Data Flow mechanism in Apache Flume

Let’s study about Data Flow mechanism in Apache Flume.

* Flume is an open source framework used to move streaming data into HDFS. The following diagram explains the data flow mechanism in Flume.

* Web services generally generate events and log data and also Flume agents running on these servers.

* Flume agents running on the web services receive the data from the data generators like facebook and Twitter etc.

* The data in these agents will be collected by an intermediate node known as Collector. Just like agents, there can be multiple collectors in Flume.

* At last data from all collectors will be aggregated and pushed to a centralized store such as HBase or HDFS.

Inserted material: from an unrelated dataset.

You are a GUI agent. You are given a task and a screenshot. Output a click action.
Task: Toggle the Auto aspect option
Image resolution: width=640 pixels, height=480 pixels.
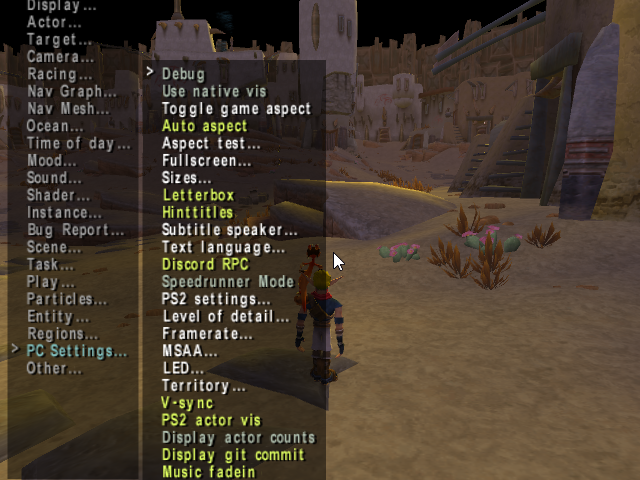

* Flume supports following services like,

1. Multi-hop Flow

    An event may travel through more than one agent before reaching final destination is called as Multi-hop Flow.

2.  Fan-out Flow

    The data flow from one source to multiple channels is known as fan-out flow. There are two types of Fan-out Flow they are,

Replicating

Here data will be replicated in all the configured channels.

Multiplexing

In this case data will be sent to a selected channel which is mentioned in the header of the event

3. Fan-in Flow

In this case data will be transferred from many sources to one channel is known as fan-in flow.

Reference

http://flume.apache.org/FlumeUserGuide.html#data-flow-model

 

That’s all about the data flow mechanism in flume, i hope this article explains magical task of flume in simple way.